EXTRACT TO READ:

A Request that People Show The Scatterplot for Regressions and Correlations.

There are a lot of assumptions that must be met before a regression or correlation can be thought to have any meaning.

For linear regressions and correlations it would be nice, at least, to think we are talking about linear data: but I do not think that is always the case.

That the residuals have a normal distribution can be important and that the variances are constant is always important for regressions. Fortunately one can often see whether these assumptions are violated in a scatterplot too—along with the assumption of linearity.

It would be nice to see scatterplots for this type of data. Then people could decide whether it is worth their time to read the rest of the post. And people who might want to add their own post to the thread could have a handle on of the validity of data before they make any comments.

Thank you in advance for adding scatterplots to any posts with linear regressions or correlations—when possible.

For those who do not wish to share the information about their ports or sims that an Excel linear regression reveals then a graph of the residuals would be just as good. Maybe better.

In the end, people can post whatever the want but, personally, I won’t be reading many posts about regressions and correlations without a scatterplot. Those with a lot of free time who cannot find something productive to do may wish to continue reading. And this can be fun or interesting: when it has any meaning at all.

I think linear regressions have a lot of assumptions (and therefore a lot of problems). In truth those assumptions are almost never met. One can argue forever about what you may be able to get away with. But with a scatterplot you can make your own personal judgement and not have to seem contrary by asking the original poster, in the thread, about the validity of his or her data.

I have enough concerns with regressions that at the moment I don’t use them for much more than slippage—which, at least, is not a time series and has some independence from day to day. And you have to do something: ANOVA, buckets or something if you are looking at (Q/V). Even there I am paying close attention to the residuals for my own data. And I will throw the data away (or use a different statistical method) if it is not linear, or the variances are not constant or………

Again, thank you in advance.

-Jim

Can you provide an annotated example of what you are asking for? I think I know but am not exactly sure.

THE TASKS:
a. Condense the paragraph of the scatterplot thread that begins "I think linear regressions have a lot of assumptions" into a short bulleted list that keeps its main points.
b. Print the part of the scatterplot thread starting with "A Request that" and going on through "make any comments.".
c. According to the scatterplot thread, what does the author currently use regressions for, at most?
Nothing in the listing is needed for this work.

[Entries drawn from a collection]
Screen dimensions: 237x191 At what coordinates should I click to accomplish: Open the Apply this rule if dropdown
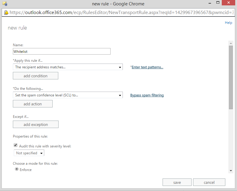68,67
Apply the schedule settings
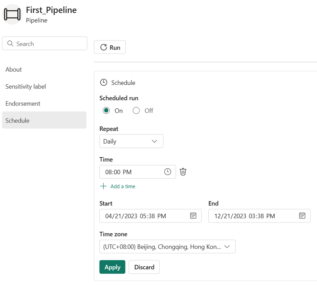 (x=112, y=267)
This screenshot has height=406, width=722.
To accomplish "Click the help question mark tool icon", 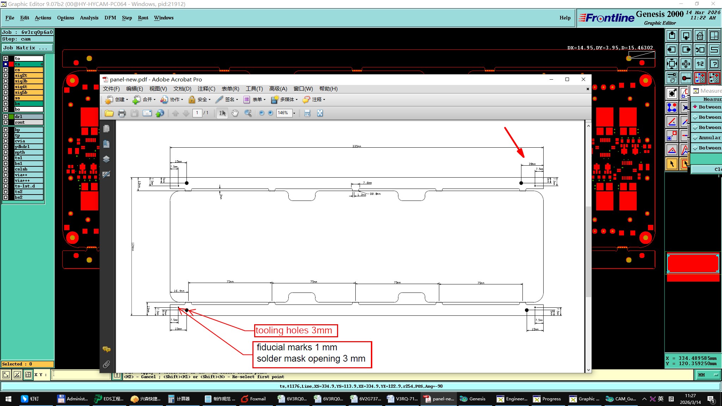I will click(714, 64).
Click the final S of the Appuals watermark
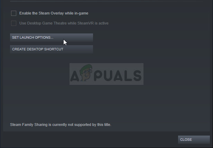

FULL SOLUTIONS:
a.
- Linear regressions rest on many assumptions, which bring many problems.
- Those assumptions are almost never met in practice.
- People can argue endlessly about how much can be gotten away with.
- A scatterplot lets readers judge the data's validity for themselves, without seeming contrary by questioning the original poster in the thread.

b.
A Request that People Show The Scatterplot for Regressions and Correlations.

There are a lot of assumptions that must be met before a regression or correlation can be thought to have any meaning.

For linear regressions and correlations it would be nice, at least, to think we are talking about linear data: but I do not think that is always the case.

That the residuals have a normal distribution can be important and that the variances are constant is always important for regressions. Fortunately one can often see whether these assumptions are violated in a scatterplot too—along with the assumption of linearity.

It would be nice to see scatterplots for this type of data. Then people could decide whether it is worth their time to read the rest of the post. And people who might want to add their own post to the thread could have a handle on of the validity of data before they make any comments.

c. Slippage.